Getting your Trinity Audio player ready...

Karen Stevens

It’s Christmas, all ovvveeer again.

That is the chorus to a Christmas song, which makes me think the song writer is not thrilled for Christmas to come around once again.

We have gotten so far away from Jesus’s birthday that I really don’t enjoy the Holiday that much anymore either.  When my kids were little, I would bake a birthday cake, and we would sing happy birthday to Jesus, so it would remind them that we were exchanging presents in honor of Jesus.

In our secular, post-Christian society, children and young people seem to know less and less about the Christian story.  But we might imagine that Christmas is at least the one time of year when Jesus is the center of our attention.

Many children, after all, take part in nativity plays, and others will attend school assemblies and visit churches about the meaning of Christmas.  But a study of 1,000 children – five to twelve-year old’s, (by Brent Cross shopping Centre), shows that children are remarkably confused about the reason for this season.  Thirty Five percent of those surveyed, believe that Jesus was born at the South Pole, and 52 percent thought that December 25th was Santa’s birthday.

When asked about Jesus, one in five thought that he was a footballer for Chelsea FC, with others assuming he was an astronaut, or “X-Factor” contestant.

A new study from Nashville-based LifeWay Research found two-thirds of Americans (65 percent) say, “Christmas should be more about Jesus.”

Those looking for more Christ in Christmas are significantly fewer than four years ago.

2014 LifeWay Research study found 79 percent of Americans at that time said Christmas should be more about Jesus.  While similar numbers disagreed in 2014 and 2018 (18 and 19 percent respectively), the percentage who said they were unsure if Christmas should be more about Jesus jumped from 3 percent four years ago, to 16 percent today.

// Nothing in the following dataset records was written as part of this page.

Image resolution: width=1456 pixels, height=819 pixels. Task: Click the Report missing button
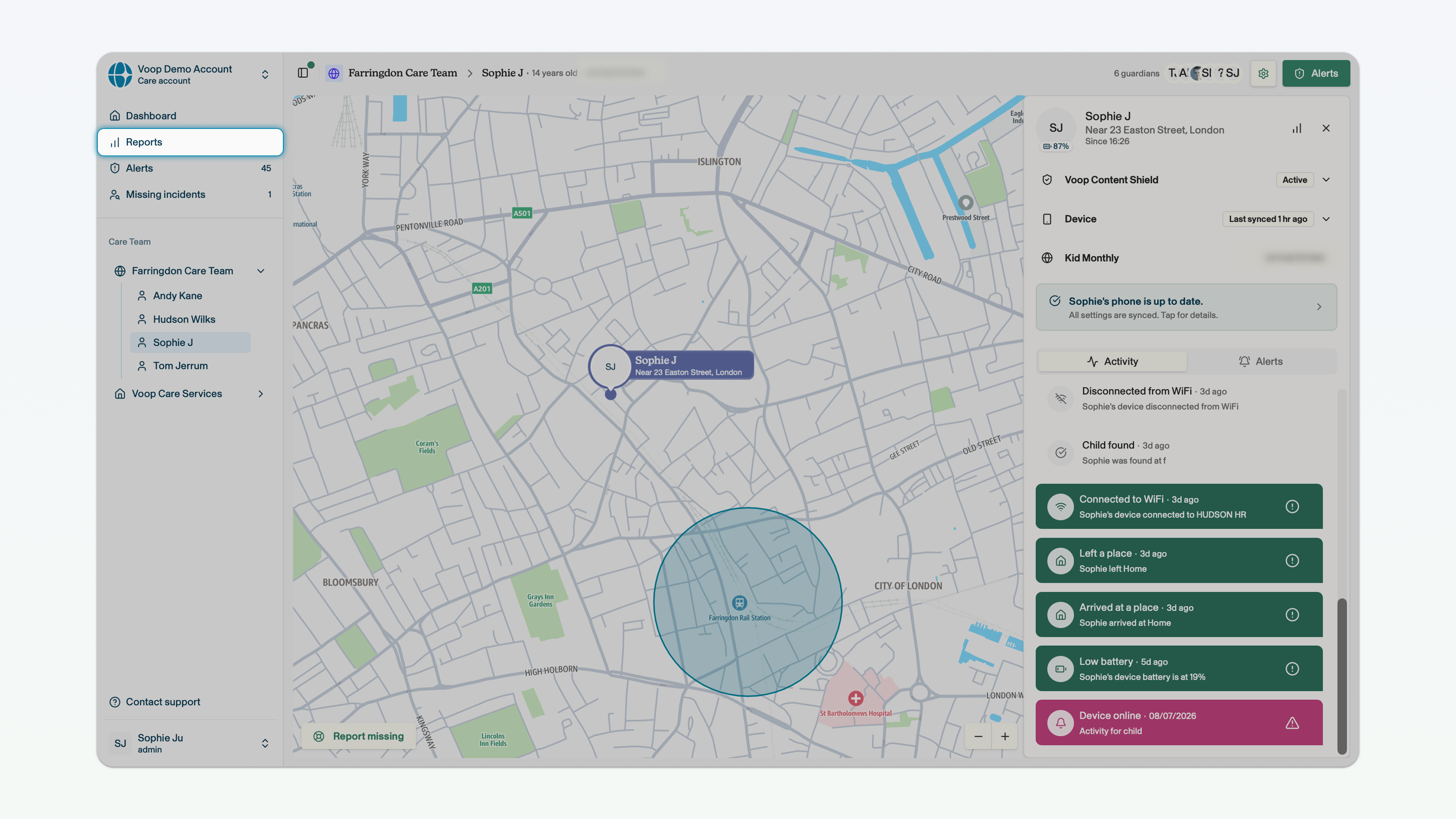click(x=359, y=736)
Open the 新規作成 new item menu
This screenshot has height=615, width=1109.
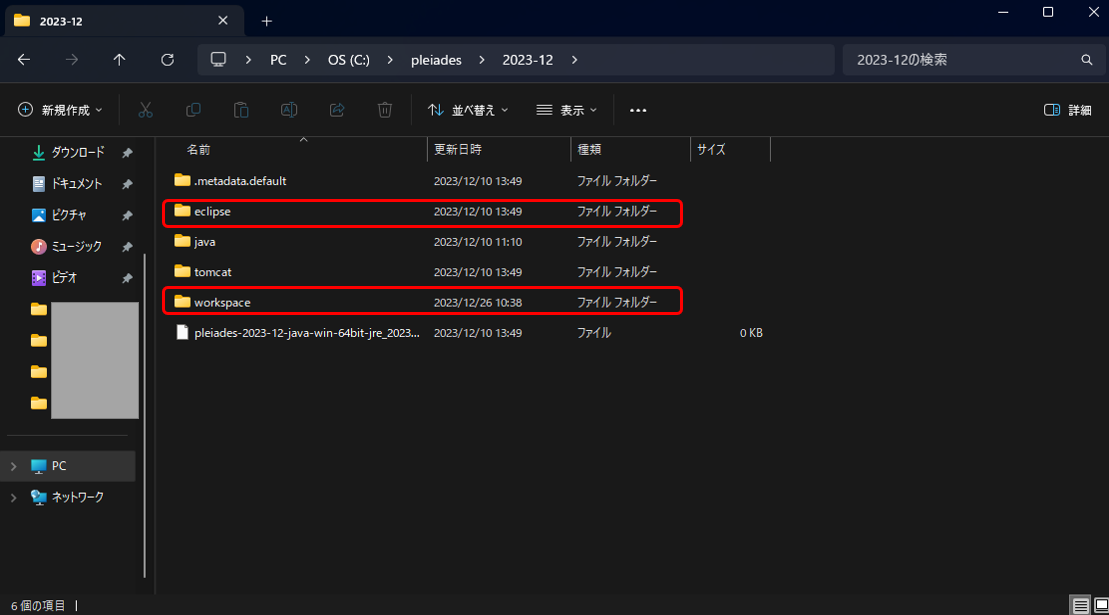pos(59,110)
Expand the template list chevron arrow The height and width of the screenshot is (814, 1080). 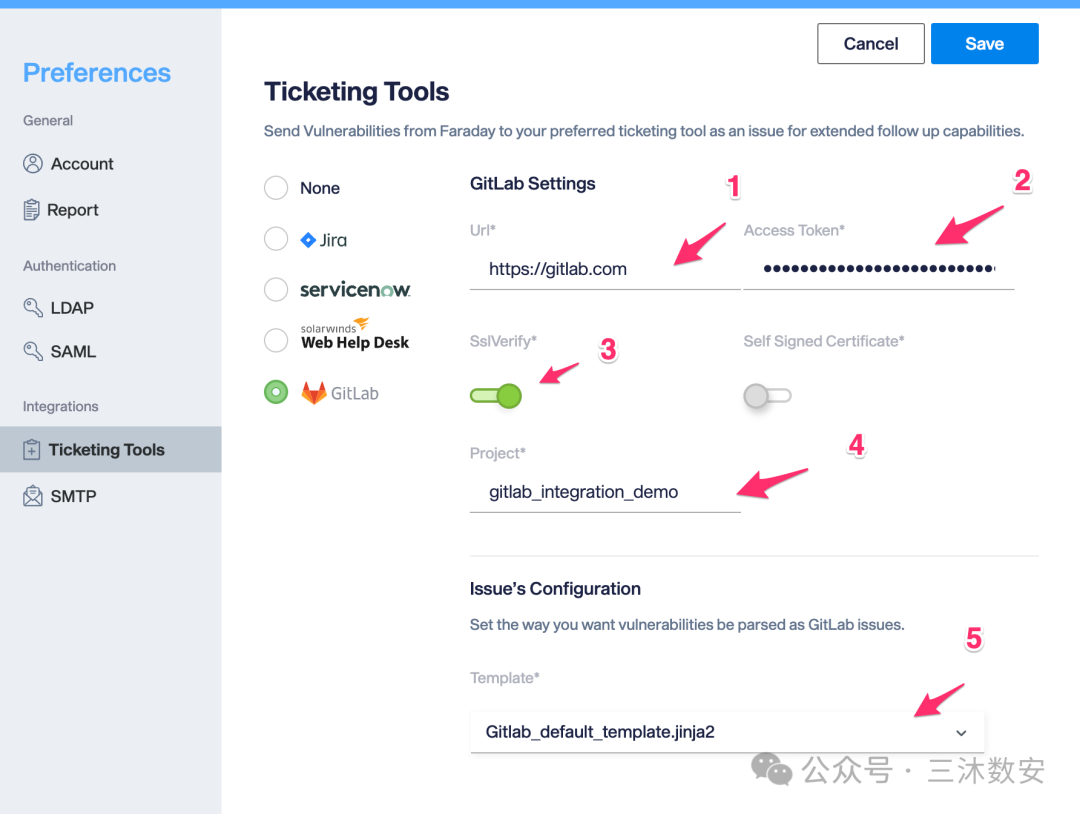click(961, 733)

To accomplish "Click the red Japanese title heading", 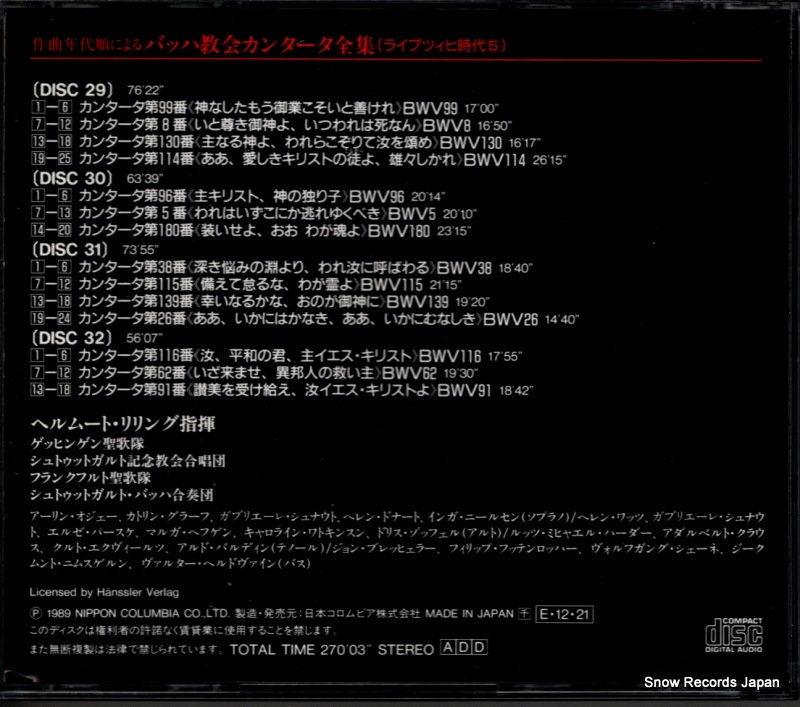I will click(x=269, y=45).
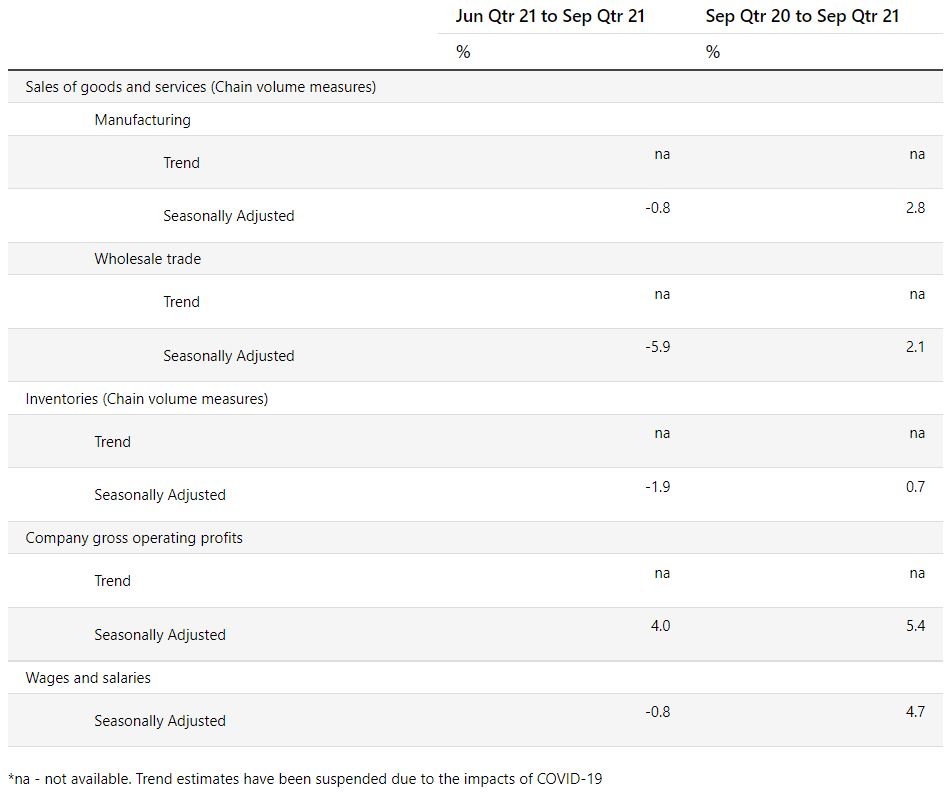Image resolution: width=951 pixels, height=797 pixels.
Task: Click the 0.7 Inventories annual value
Action: coord(915,487)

“Saying Christmas should be more about Jesus is a little like saying Thanksgiving should be more about giving thanks.  It’s in the name of the holiday,” said Scott McConnell, executive director of LifeWay Research.  “Yet, it appears there is less cultural expectation for celebrations of the Christmas holiday to include the religious aspect.”

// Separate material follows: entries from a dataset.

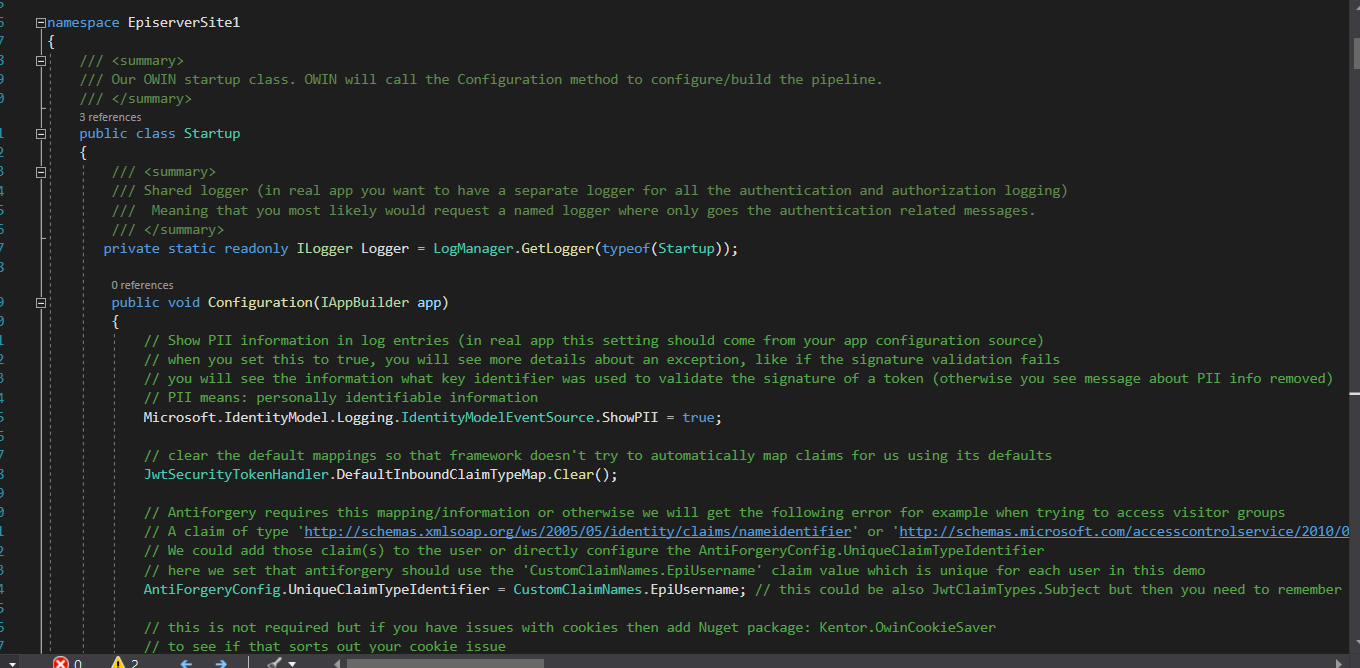Click the yellow warnings indicator icon

pos(118,662)
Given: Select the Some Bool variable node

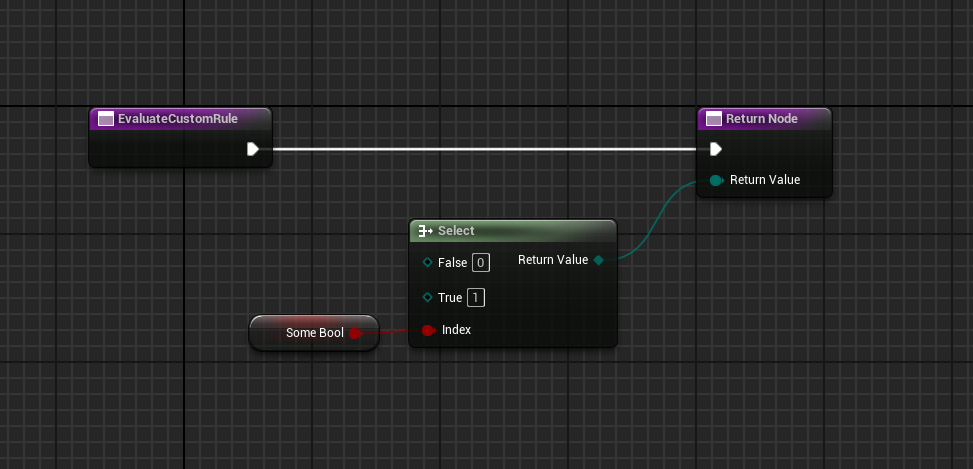Looking at the screenshot, I should pos(310,333).
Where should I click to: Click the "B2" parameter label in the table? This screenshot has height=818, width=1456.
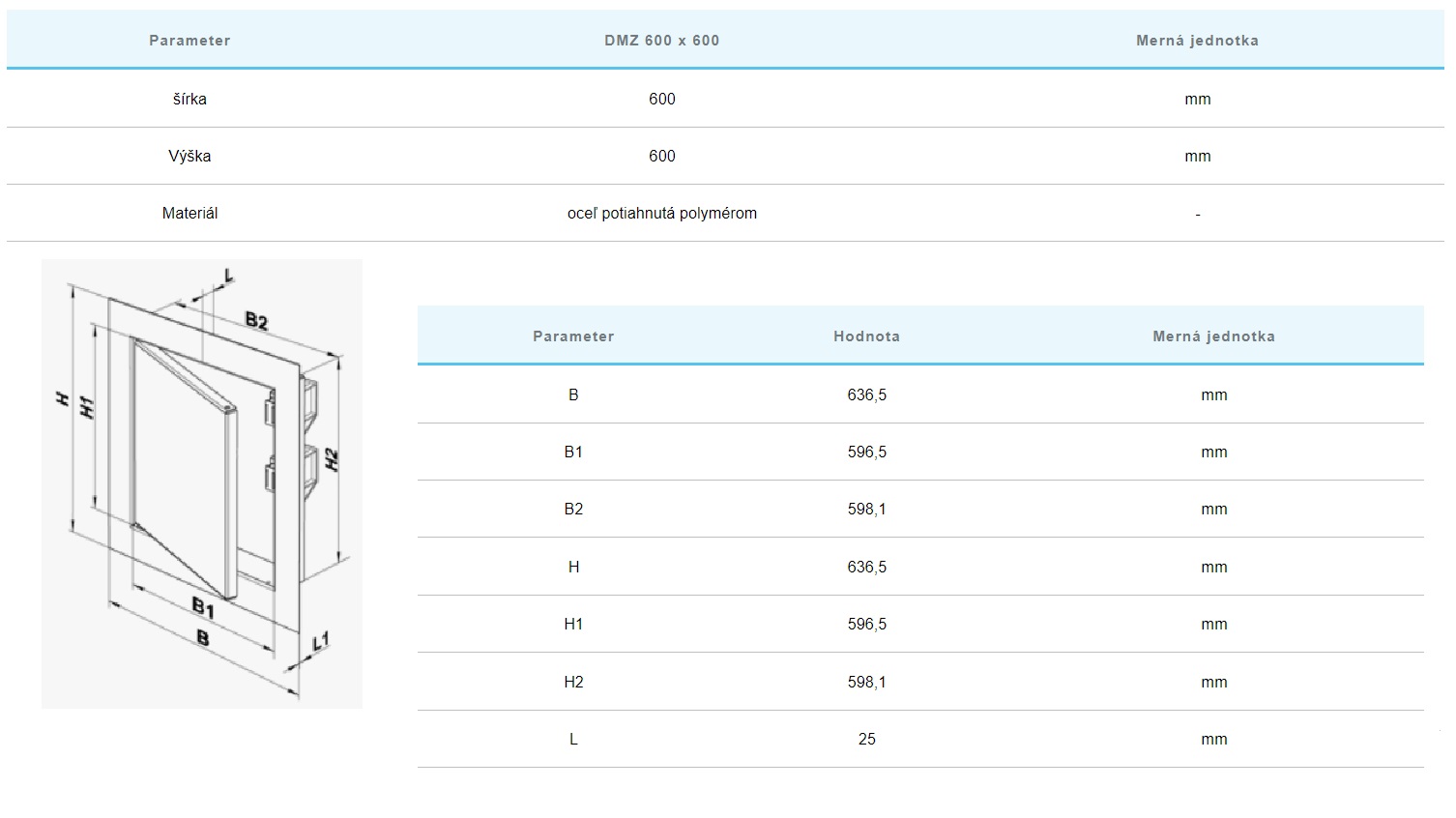coord(573,509)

December 25th is not the date mentioned in the Bible as the day of Jesus’s birth; the Bible is actually silent on the day, or the time of year.

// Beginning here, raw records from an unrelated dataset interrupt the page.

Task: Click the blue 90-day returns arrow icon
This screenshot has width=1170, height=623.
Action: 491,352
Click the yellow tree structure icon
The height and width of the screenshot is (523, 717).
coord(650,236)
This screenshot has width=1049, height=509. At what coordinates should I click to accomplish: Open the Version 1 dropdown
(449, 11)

The earliest Christians did not celebrate Jesus’s birth.  Why would they?  They rejected Him as their King.  They did not know who He really was.  As a result, there are a number of different accounts as to how and when Dec. 25th became known as Jesus’s birthday.

By most accounts, the birth was first thought to have taken place on Jan. 6.  Why?  Nobody knows, but it may have been the result of “a calculation based on an assumed date of crucifixion of April 6, coupled with the ancient belief that prophets died on the same day as their conception,” according to religionfacts.com.

By the mid-4th century, the birthday celebration had been moved to December 25th.  Who made the decision?  Some accounts say it was the Pope; others say it wasn’t.  Some say it was Sextus Julius Africanus in 221 and later became the universally accepted date.  It really doesn’t matter.

What matters is the celebration of Jesus’s birthday; not Santa, not presents, not a tree or decorations.  We mourn and celebrate Jesus’s death at Easter because of what it represents to us as Christians.  We can have Grace, because He died.  We can have salvation, because he was born!  Happy Birthday Jesus!